The symbolism engendered thus would be far more focused to the events it must symbolize that the rather vague, off-target, and generic memorials that have been proposed. A Champs-Elysee along West Street, a giant greenhouse, or a garden where the old plaza in front of the towers was, would be very pretty, but there is absolutely nothing in them that makes them, intrinsically, memorials of 9/11. Mommy, why is that nice place a memorial? Because the sign on it says so.

Whether this particular symbolism appeals to you I cannot predict, and if it doesn’t, I can’t really tell you that it should. Perhaps some will find it depressing. I can only point out that there is no way to get something cheerful or uplifting out of a horrible event like 9/11 and still tell the truth. Some things are depressing. This is no time for phony uplift. Perhaps some will find it lacking in closure. I can only point out that 9/11 was quite probably the opening shot of a civilizational struggle that may last our lifetimes. We do not need a memorial that suggests that all is over and done with.

To be frank, we may need a place like the USS Arizona memorial at Pearl Harbor, which this proposal resembles, where we can contemplate what was done to us and renew our righteous anger. This is another memorial where one looks down to contemplate disaster, and Pearl Harbor is our obvious closest historical precedent. It seems to work there.

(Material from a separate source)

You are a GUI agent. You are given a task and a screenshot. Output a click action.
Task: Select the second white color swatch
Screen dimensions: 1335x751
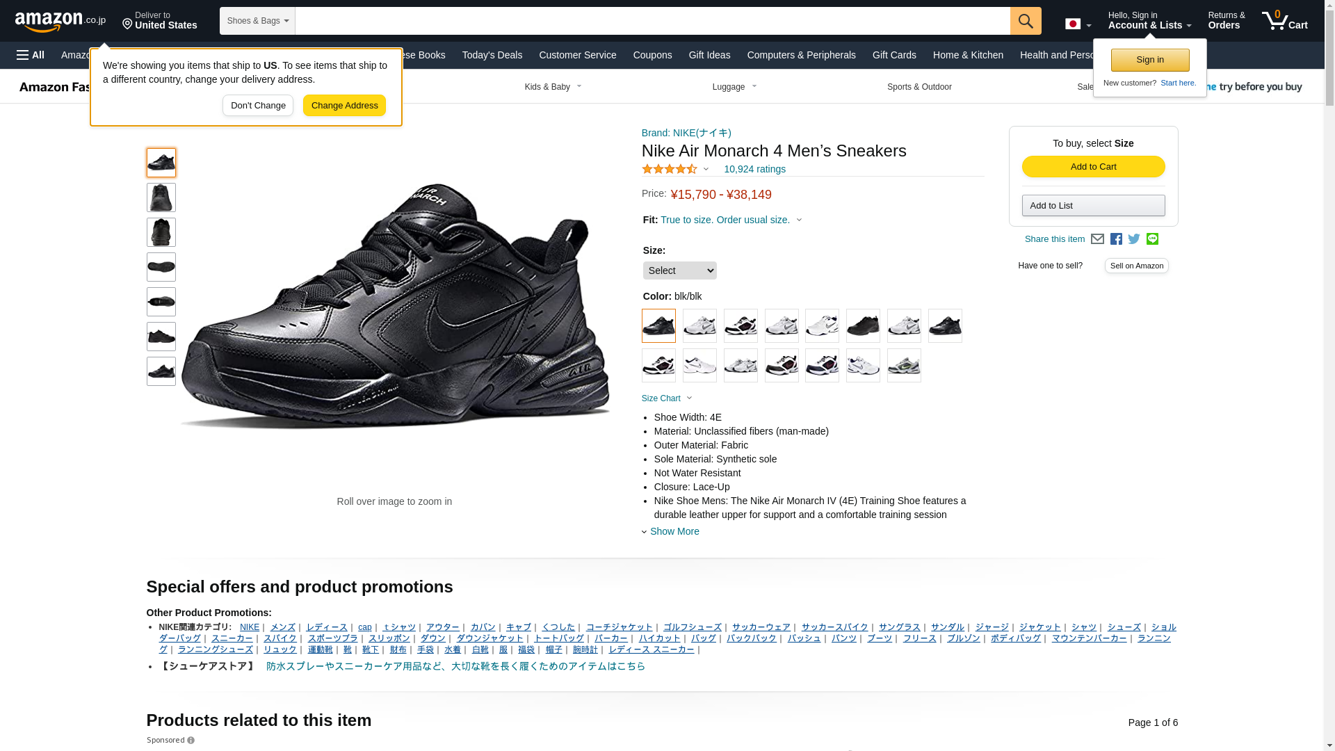coord(782,325)
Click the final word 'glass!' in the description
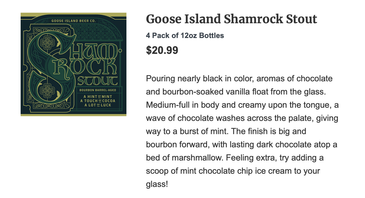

If you are one of those people who is taken with the idea of recognizing the individual victims individually, there are any number of places on the complex where one could engrave their names without spoiling the effect. I personally think that 9/11 was too much of a collective experience for the whole nation for it to be appropriate to fragment this unity into individual names, and I can only hope that the families of the victims will not mistake this for a sign of indifference or disrespect.

*

Notes: I would like to recognize that my proposed design for the memorial has some similarity to that proposed by Sir Norman Foster, who proposed shallow "voids" on the footprints of the old towers. His voids are partly above ground, which ignores the fact that these are the gravesites of human beings and makes them look like giant exhaust ports. And I just don’t think letting people trample on the ground of the footprints is respectful of the dead.

Lest anyone object that my proposed voids are unbuildable because of the subsurface infrastructure, in particular the PATH train tracks to New Jersey, please note that the north tower’s footprint avoids them entirely and those that run though the footprint of the south tower could be moved. These tracks were moved before, when the towers were originally built and the PATH station replaced the old Hudson & Manhattan railroad depot. The cost, relative to the size of the overall project, would not be excessive.